Start with the failure, because it is specific. You write “read the file before you edit it” into a rules document. The agent reads the rule, agrees with it, and edits a file it never opened: not out of defiance, but because under context pressure the rule was one sentence among thousands, and the model summarised it away. You write “never claim a task is done without running the test.” Same outcome. Prose rules degrade exactly when you need them most: late in a long session, when the window is full and the model is reconstructing intent from a compression of everything it has seen.
The problem is not that the rules are badly written. The problem is that nothing checks them. A prose rule is read by the same system it is meant to constrain. That is not a control; it is a hope.
A constitution something else can read
The fix is to move the rule out of the model's reading and into a runtime's. A constraint a separate process enforces does not depend on the model remembering it. We split NOMARK's own constitution along exactly that line. The principles humans ratify and amend stayed as prose: the Charter, the immutable rules about fabrication and false completion. Humans read those; humans change those. Everything operational became structured data, with something other than the model doing the checking.
The clearest example is the lifecycle manifest. Work moves through five stages (discover, plan, build, verify, ship), and each stage carries entry criteria, exit criteria, and a trust gate as data, not description. The ship stage has a trust gate of 0.8. A model cannot talk its way past 0.8 the way it can reinterpret “be careful before deploying.” The number is compared. Either the score clears the gate or the stage does not open.
Trust itself is a number for the same reason. “Operate reliably” is prose. A trust score that starts at 1.0, drops by a fixed amount on each class of breach, and maps to an autonomy level is data. Below 0.5 the agent loses autonomous dispatch: not because it judged itself untrustworthy, but because a runtime read the score and closed the capability.
The resource graph makes the point sharpest. Agents hallucinate infrastructure (a database name, an endpoint, an environment variable) and write it down with complete confidence. “Don't guess resource names” as a prose rule is ignored under exactly the pressure that produces the guess. As data, it holds without the model having to carry it: a graph of verified resources, checked by a hook before any write that touches infrastructure. The runtime remembers so the model doesn't have to.
Prose tells the model what good looks like. Data makes good the only path the runtime allows.
Why not just write better markdown
Because the two formats are doing different jobs, and asking one to do both is the original mistake. Markdown is for the humans who ratify and amend the constitution; it has to be read, argued over, signed.

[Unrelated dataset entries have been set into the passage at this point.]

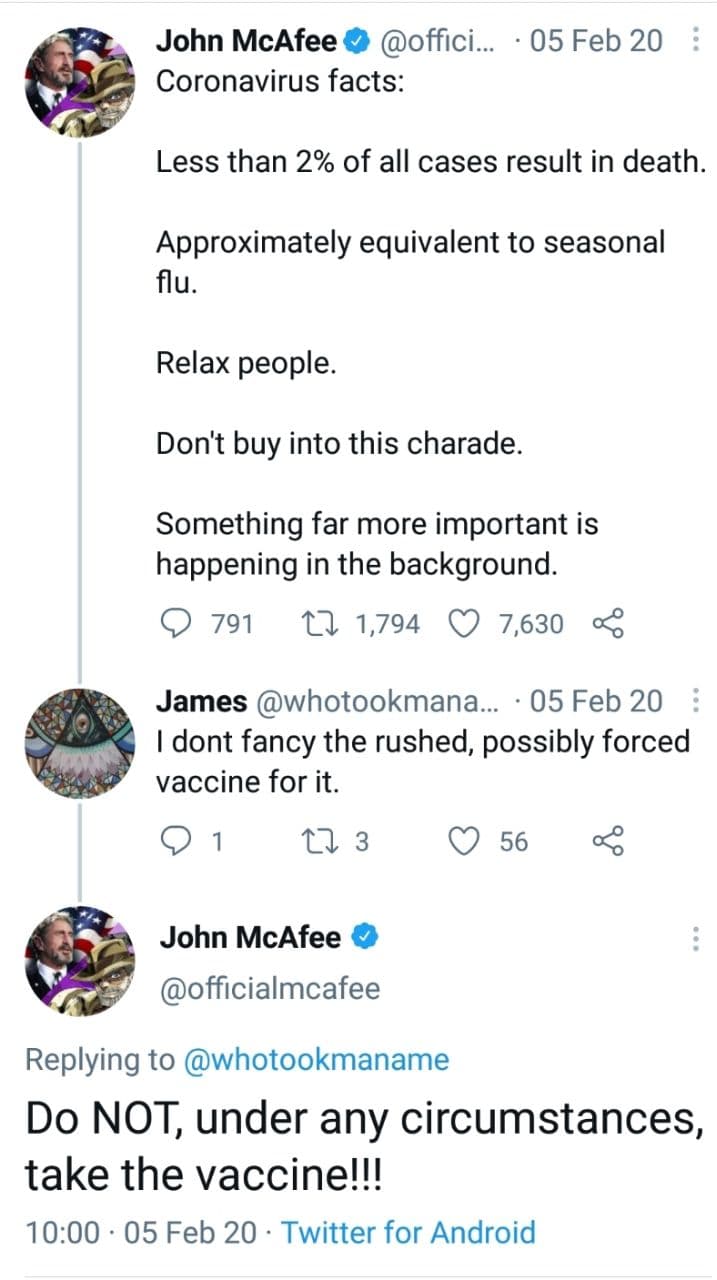Open McAfee's avatar on the reply tweet
717x1280 pixels.
click(x=79, y=962)
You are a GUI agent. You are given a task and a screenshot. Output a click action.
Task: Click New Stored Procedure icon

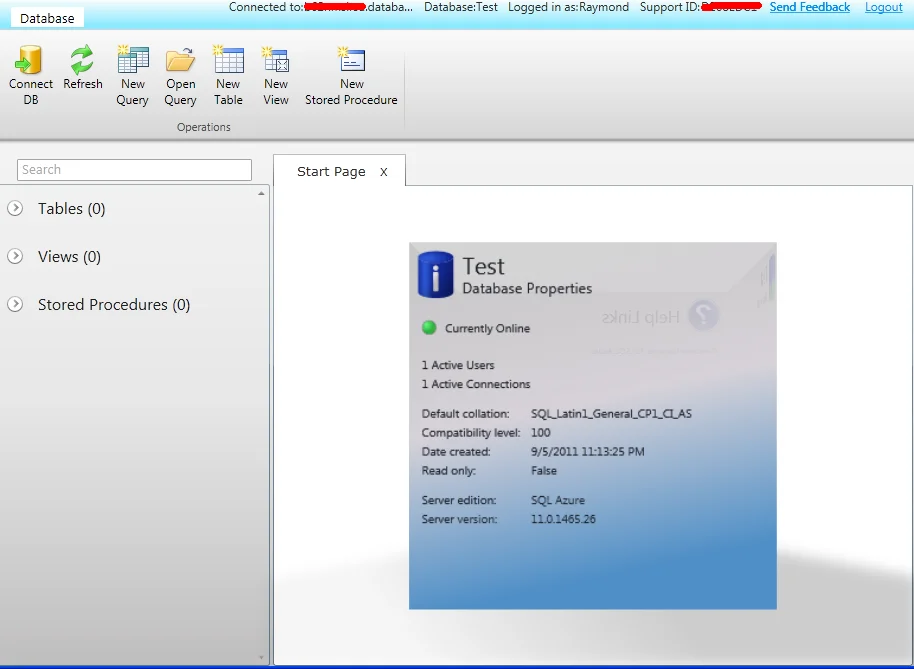(351, 61)
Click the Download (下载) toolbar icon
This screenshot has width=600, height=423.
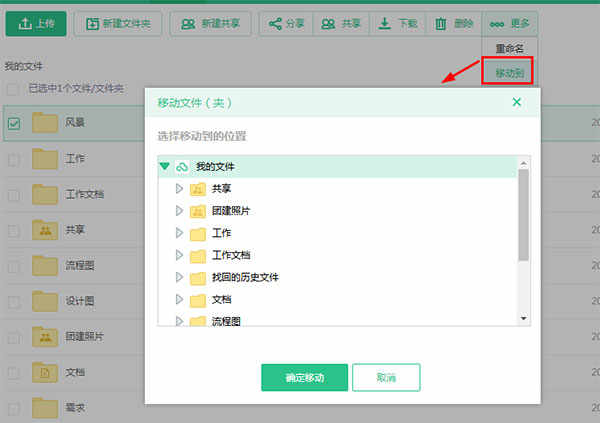[397, 24]
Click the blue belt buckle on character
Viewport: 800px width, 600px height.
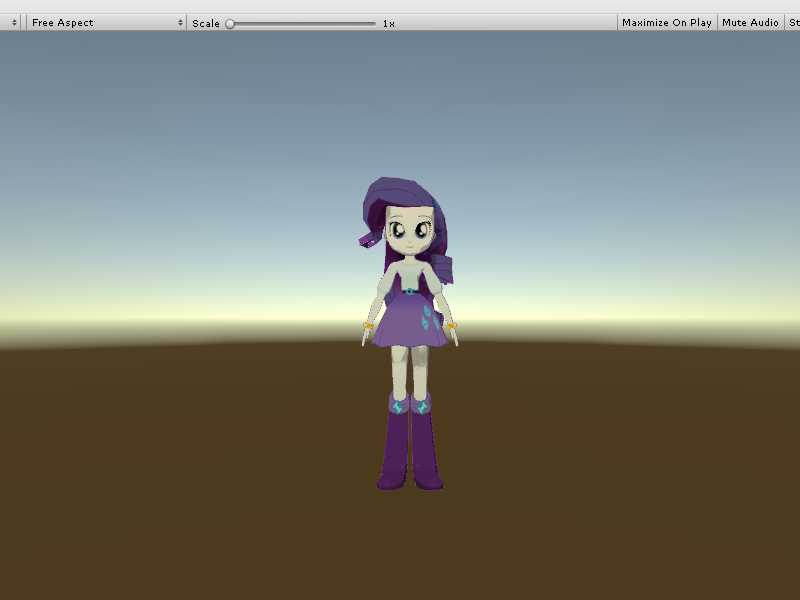(409, 292)
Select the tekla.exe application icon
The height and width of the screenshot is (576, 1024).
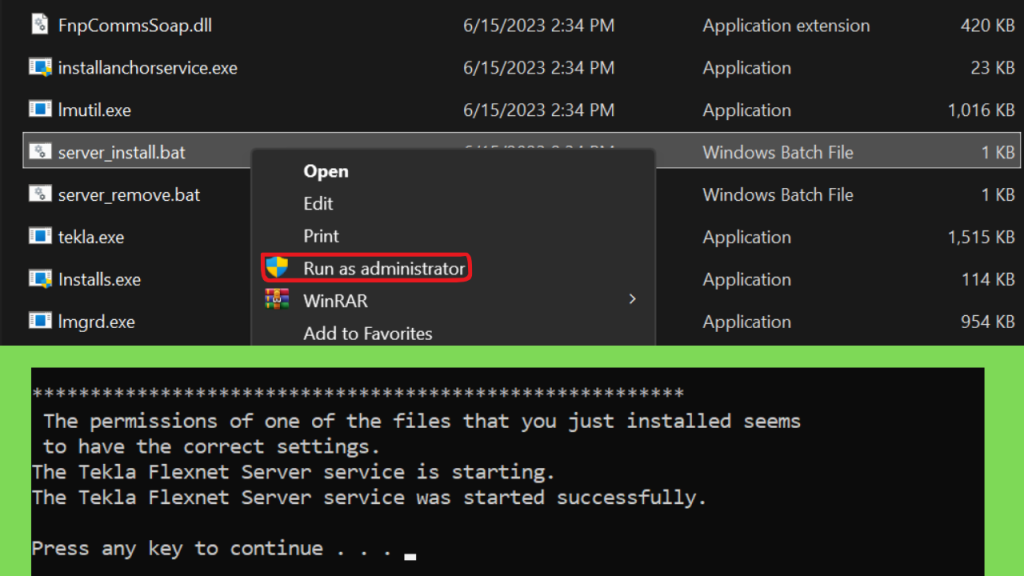tap(40, 236)
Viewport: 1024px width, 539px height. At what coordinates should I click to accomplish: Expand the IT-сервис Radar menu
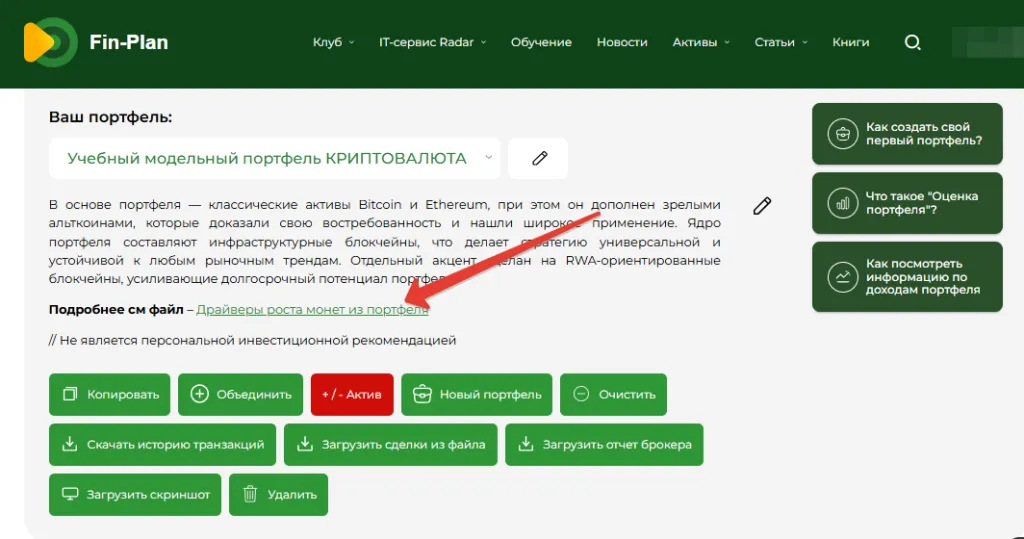pyautogui.click(x=432, y=42)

JSON and YAML are for the runtime that enforces it; they have to be parsed and checked. We kept the Charter in prose precisely because its audience is human. We moved the manifests, the trust score, the resource graph, and the signal ledger into structured data because their audience is a hook that runs before a tool call.
None of this removes the prose. You still need a document that states, in plain language, what the system values, or nobody can amend it well. But the document is not the control. The control is the part a runtime can read, and a runtime cannot read intent. It reads data. So the rules that actually have to hold became data, and the gap between what we wrote down and what the agent did closed to the width of what the runtime checks.